S&C Electric Company: First Wind Energy Storage Application in the U.S.

Name of Project:
S&C Electric Company: First Wind Energy Storage Application in the U.S.
Location:
Beaver Creek, Minnesota
Application:
The Smart Grid Storage Management System is a fast-response, solid-state automatic power controller that converts ac power to dc to charge a sodium-sulfur battery system and controls the discharge of the battery system into the utility distribution system
Owner:
Xcel Energy
Developer/Operator:
S&C Electric Company
Date:
Operational since Spring 2009

BACKGROUND

Xcel Energy—a major wind energy supplier—wanted to maximize the value of the renewable energy generated by the turbines at their Minwind Energy wind farm, in Beaver Creek, Minnesota.
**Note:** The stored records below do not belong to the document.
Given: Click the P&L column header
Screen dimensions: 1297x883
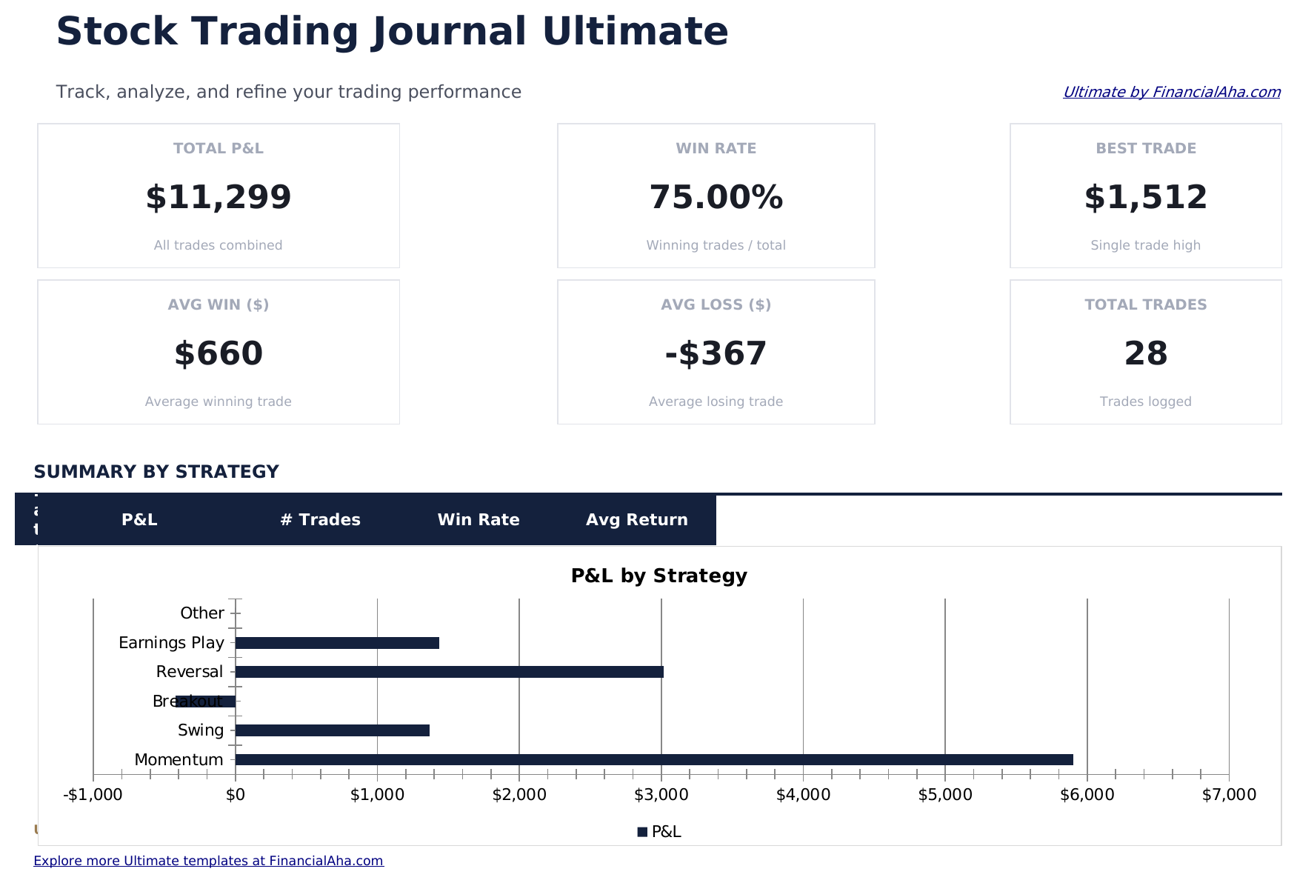Looking at the screenshot, I should tap(139, 520).
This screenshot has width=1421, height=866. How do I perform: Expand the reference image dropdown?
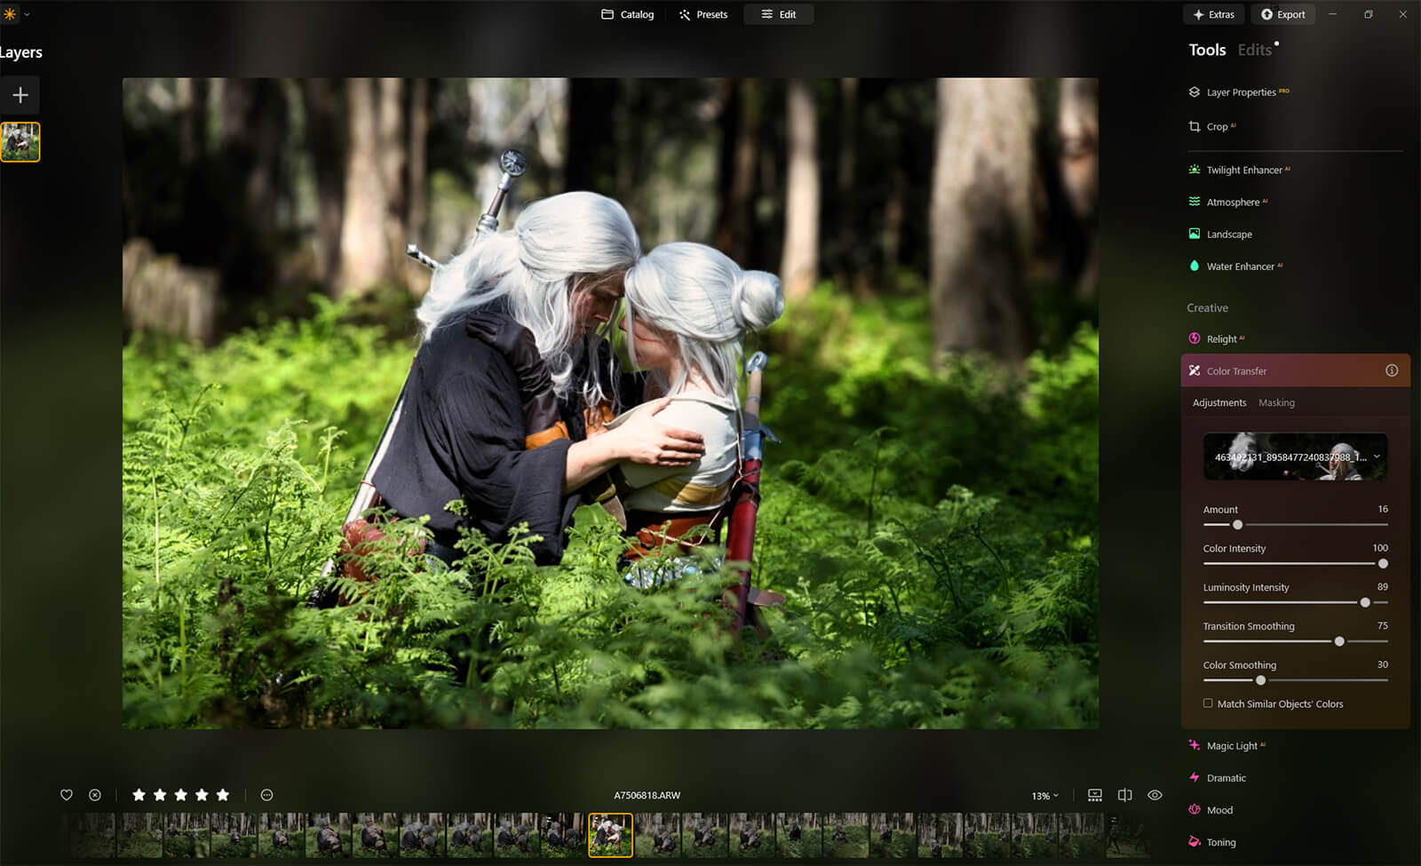click(x=1377, y=457)
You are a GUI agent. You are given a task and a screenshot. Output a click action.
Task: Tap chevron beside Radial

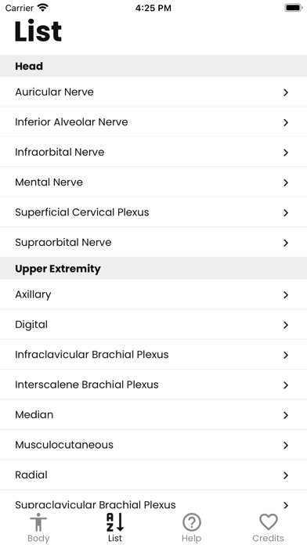[286, 475]
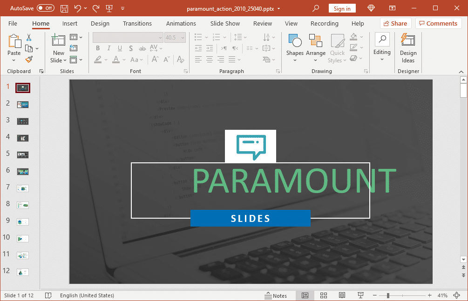This screenshot has width=468, height=301.
Task: Toggle Bold text formatting
Action: (x=98, y=48)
Part of Xcel Energy’s Smart Grid strategy involves testing emerging technologies and energy storage devices, which they believe are a key to expanding the use of renewable energy. To this end, they contracted with S&C to furnish and install an S&C Smart Grid Storage Management System.

The Smart Grid Storage Management System is a fast-response, solid-state automatic power controller that converts ac power to dc to charge a sodium-sulfur battery system, as well as control the discharge of the battery system into the utility distribution system. The Smart Grid Storage Management System is suitable for a wide range of applications, including peak shaving at the point of common connection to the utility system, energy arbitrage, power quality improvement, and power islanding in conjunction with S&C’s IntelliTEAM II® Automatic Restoration System.

Minwind Energy thus became the site of the nation’s first use of direct wind energy storage.

DETAILS OF THE INSTALLATION

In addition to the Smart Grid Storage Management System, the installation consists of a 1-MW sodiumsulfur battery system, a step-down pad-mounted transformer connected to Xcel Energy’s Rock County Substation, and a backup diesel generator to heat the batteries in the event that utility power is lost. The battery system consists of twenty seriesconnected battery modules, each containing 352 battery cells. In total, the battery modules can store and supply up to 7.2 MWh. They have a nominal discharge capacity of 1 MW . . . enough to power 500 homes for 7 hours.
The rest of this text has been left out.